During what is often a very stressful period in people’s lives, it’s good to know what to expect - and that help is at hand.
The handling of life insurance claims came under scrutiny in early 2016 following allegations that the Commonwealth Bank's life insurance arm – CommInsure, had denied heart attack claims based on outdated policy definitions.
Quite understandably, the scandal rattled many consumers’ confidence in life cover. However, our money regulator ASIC undertook a review of life insurance industry. It found that across the full suite of life insurance products including income protection, Total and Permanent Disability (TPD) and trauma cover, “90% of claims are paid in the first instance”1. When it focused solely on life insurance, ASIC found only 4% of claims were declined2.
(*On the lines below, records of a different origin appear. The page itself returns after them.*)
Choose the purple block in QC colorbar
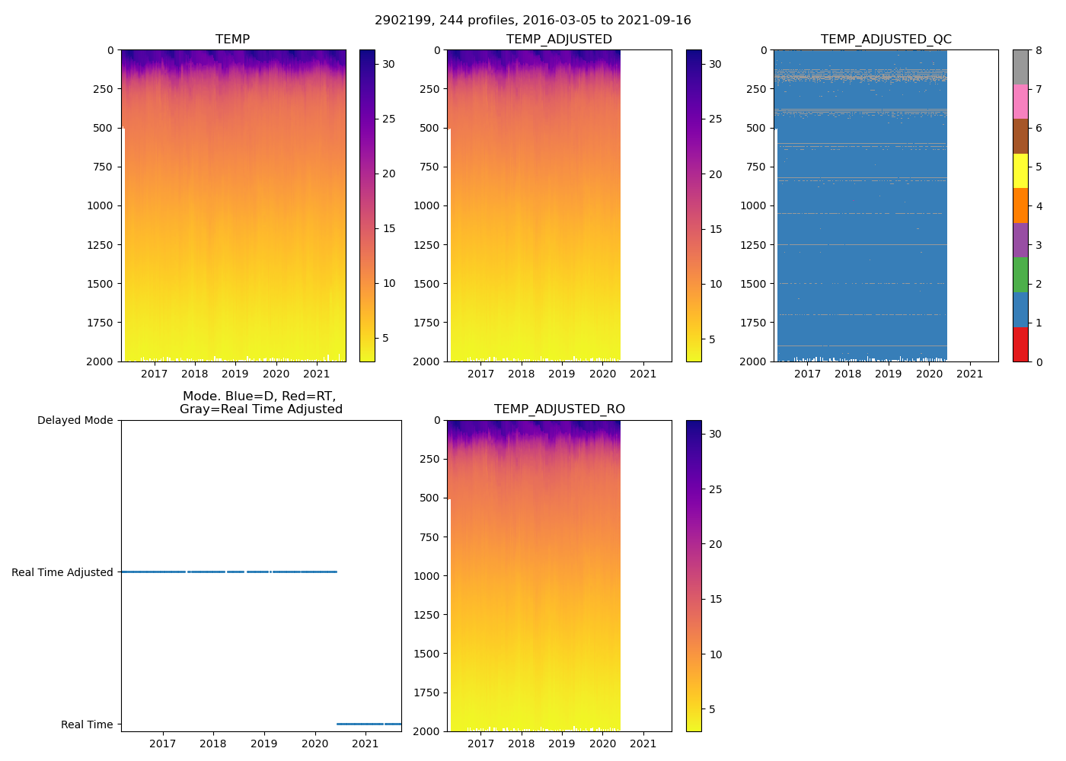pyautogui.click(x=1020, y=240)
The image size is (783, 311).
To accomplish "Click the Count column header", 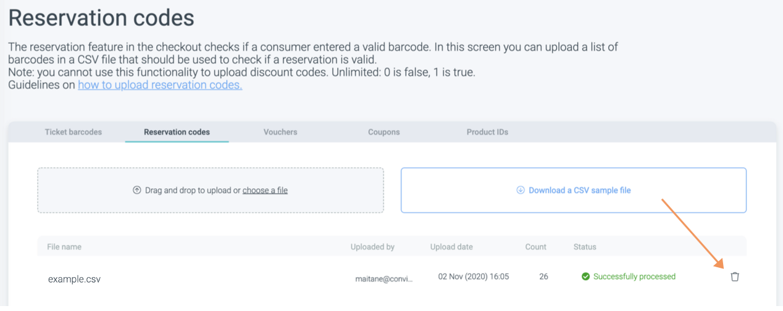I will tap(535, 247).
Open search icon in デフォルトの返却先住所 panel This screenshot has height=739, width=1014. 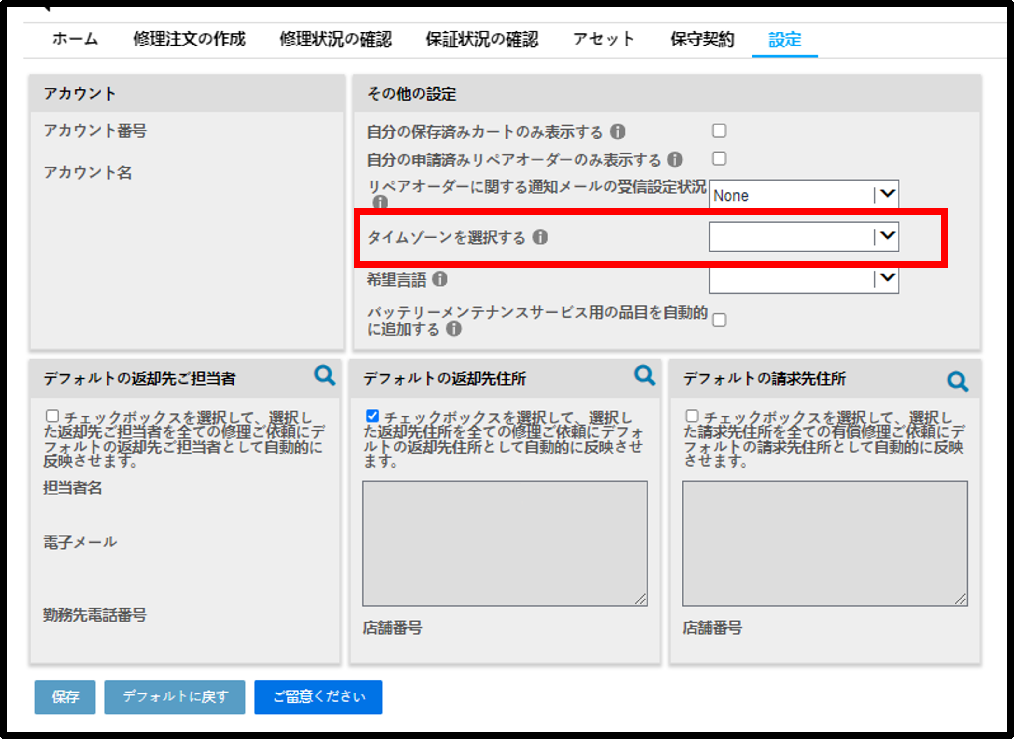645,375
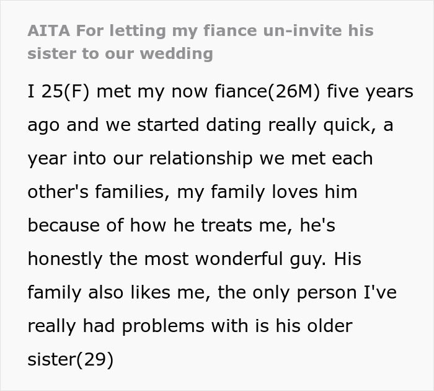Click the word "honestly" in the paragraph
Image resolution: width=434 pixels, height=391 pixels.
point(64,259)
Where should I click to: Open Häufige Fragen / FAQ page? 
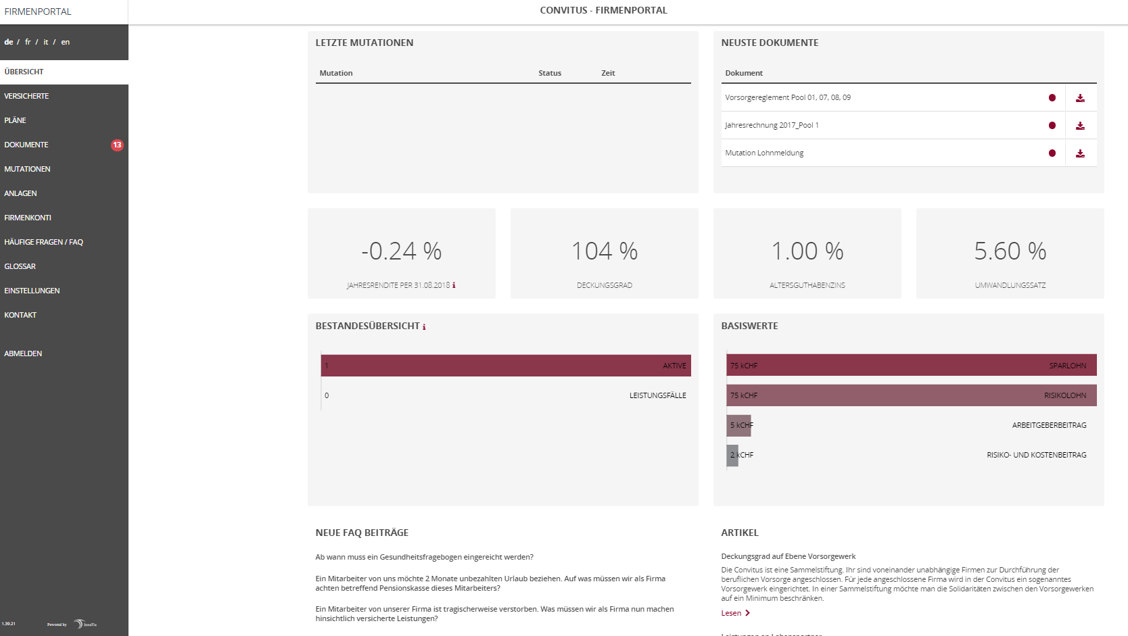pyautogui.click(x=43, y=242)
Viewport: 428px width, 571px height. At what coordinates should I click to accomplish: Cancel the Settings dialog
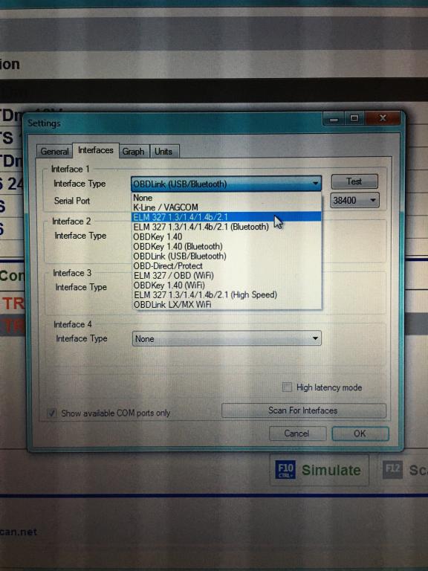tap(297, 433)
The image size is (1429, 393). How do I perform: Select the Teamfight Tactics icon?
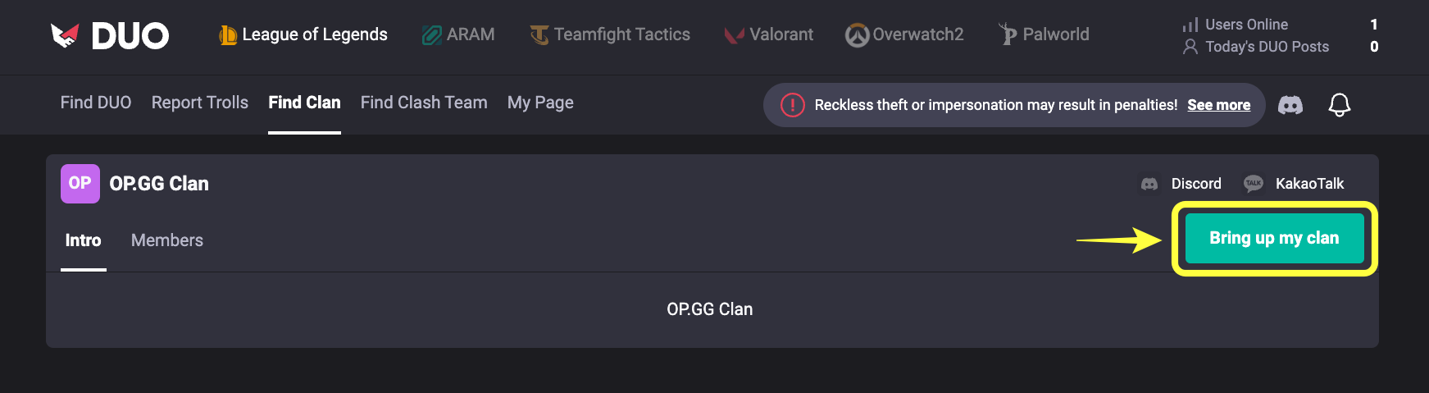pos(539,34)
So the good news is that the vast majority of claims are paid out and last year alone, around $8.2 billion was paid out in life insurance policies3.
Managing the process
On a practical level, the real hurdle for many people is that claims on life insurance are usually made at a time of tremendous personal grief when it can be hard to think straight. It’s also a process most people have never been through before, or had experience with, so it can be hard to know where to start.
So, while it may sound like a depressing topic (and hopefully, you won’t ever have to claim on your insurance cover), it’s worth understanding the process involved. Not only does this makes things easier for you or your loved ones, it may also help to reduce any unnecessary delays in the payout stage.